Less happily, 2022 marks the beginning of the mid-term review of the corporation’s Royal Charter, technically due to expire in 2027. The 10-year “lease” on the nation’s airwaves, funded by a licence fee, has usually been the subject of some negotiation at around this point in its lifespan, but the Cameron government made it a formal staging post. The last round of talks saw the BBC pushed into accepting the cost of free TV licences for the over-75s, in return for a modestly increased licence fee for everyone else. The next round will be even more fractious.
The BBC has to satisfy the government that it has a plan that will take it into the 2030s, in three important areas. First, it must demonstrate how it will grow younger audiences and meet the challenges brought to bear by web-based streaming services, such as Netflix and Amazon Prime. Second, it has to show how it will fund its ambitions, through the licence fee, subscriptions, and commercial partnerships with the new giants of global entertainment. Third, it will need to persuade a populist Conservative government that the editorial standard of its journalism is consonant with what the public demands. Much of that will rest on further reforms to programme-making, and all will be subject to review in the wake of the Bashir episode.
In this context, even more pressing is the appointment of a chair of Ofcom, which is responsible for overseeing broadcast content including that of the BBC. The much-punted candidate for the job is Paul Dacre, former editor of the Daily Mail and a figure who can divide opinion. To some, he is the epitome of reactionary and outdated values and attitudes, who has done more than most to debase journalism and stir up hate. For others, he is the most successful newspaper editor of his day, a talented journalist with the drive needed to get things done, and the ideal antidote to an organisation (the BBC) that is too “woke” and out of touch with the lives of people outside the bubble of the metropolitan elite. Take your pick, but either way his appointment would mean eventful times ahead. A more consensual choice would be Sir Tom Winsor, a lawyer with a fine record as a regulator of the railways and the police.
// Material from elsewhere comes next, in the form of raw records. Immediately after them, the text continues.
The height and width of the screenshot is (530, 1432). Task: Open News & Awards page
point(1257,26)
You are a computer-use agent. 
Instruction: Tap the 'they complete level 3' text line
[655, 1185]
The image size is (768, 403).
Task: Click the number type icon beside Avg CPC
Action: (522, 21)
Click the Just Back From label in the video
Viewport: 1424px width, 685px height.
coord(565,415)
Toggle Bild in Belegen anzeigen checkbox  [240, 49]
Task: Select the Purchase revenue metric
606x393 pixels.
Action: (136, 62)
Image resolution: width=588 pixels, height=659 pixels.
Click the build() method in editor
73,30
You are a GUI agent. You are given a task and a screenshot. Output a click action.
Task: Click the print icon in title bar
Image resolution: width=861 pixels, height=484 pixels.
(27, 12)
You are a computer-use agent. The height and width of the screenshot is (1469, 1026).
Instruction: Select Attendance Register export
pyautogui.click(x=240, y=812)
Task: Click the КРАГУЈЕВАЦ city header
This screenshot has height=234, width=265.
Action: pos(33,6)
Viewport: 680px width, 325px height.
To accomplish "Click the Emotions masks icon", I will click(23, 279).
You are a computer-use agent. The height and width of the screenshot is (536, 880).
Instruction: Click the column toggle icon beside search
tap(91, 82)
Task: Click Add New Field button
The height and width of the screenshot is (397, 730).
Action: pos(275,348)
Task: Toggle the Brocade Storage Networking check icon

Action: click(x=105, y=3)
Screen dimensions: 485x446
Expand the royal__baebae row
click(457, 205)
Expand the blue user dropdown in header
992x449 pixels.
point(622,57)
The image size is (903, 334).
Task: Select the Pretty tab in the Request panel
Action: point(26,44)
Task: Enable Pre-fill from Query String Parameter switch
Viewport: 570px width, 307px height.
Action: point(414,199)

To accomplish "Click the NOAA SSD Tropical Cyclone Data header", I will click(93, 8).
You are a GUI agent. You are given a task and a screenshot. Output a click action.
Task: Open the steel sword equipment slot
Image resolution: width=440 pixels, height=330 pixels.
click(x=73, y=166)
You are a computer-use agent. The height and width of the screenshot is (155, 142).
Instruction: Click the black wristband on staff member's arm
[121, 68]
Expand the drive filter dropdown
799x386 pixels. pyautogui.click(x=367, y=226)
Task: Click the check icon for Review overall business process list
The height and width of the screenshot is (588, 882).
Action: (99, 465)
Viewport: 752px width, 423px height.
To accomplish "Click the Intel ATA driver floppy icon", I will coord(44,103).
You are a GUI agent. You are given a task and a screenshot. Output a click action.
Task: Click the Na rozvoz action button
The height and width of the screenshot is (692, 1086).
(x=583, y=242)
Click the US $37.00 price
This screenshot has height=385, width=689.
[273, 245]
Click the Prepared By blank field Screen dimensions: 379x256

Given the government has already appointed its choice of BBC chair and director-general (Richard Sharp and Tim Davie) who have shown every sign that they realise the job that needs to be done at the BBC – including in respect of its journalism – the prime minister might judge that sending in Dacre, whose scepticism about the BBC is well known, would be something of an overreaction, and might also appear unduly partisan (though Dacre is no fan of the PM, once remarking that he had “the morals of an alley cat”). A new independent standards board of non-BBC journalists, as suggested by ex-chair Michael Grade, might prove a more proportionate response to the Bashir scandal.
Looking forward to the span of the next charter – which will run all the way to 2037 – the biggest, most existential challenges facing the BBC are going to be financial and commercial rather than about governance or journalism. Without a sound financial model, intelligent investment, and partnerships with the emerging global forces of digital entertainment, there is little chance of the BBC continuing to serve its audiences as well as it has in the past. The BBC is a rare example of a globally recognised British brand, and has huge potential to bolster cultural exports and help “global Britain” make its way in the world. It would not be in the interests of the country, or of any sane government, to see it trashed.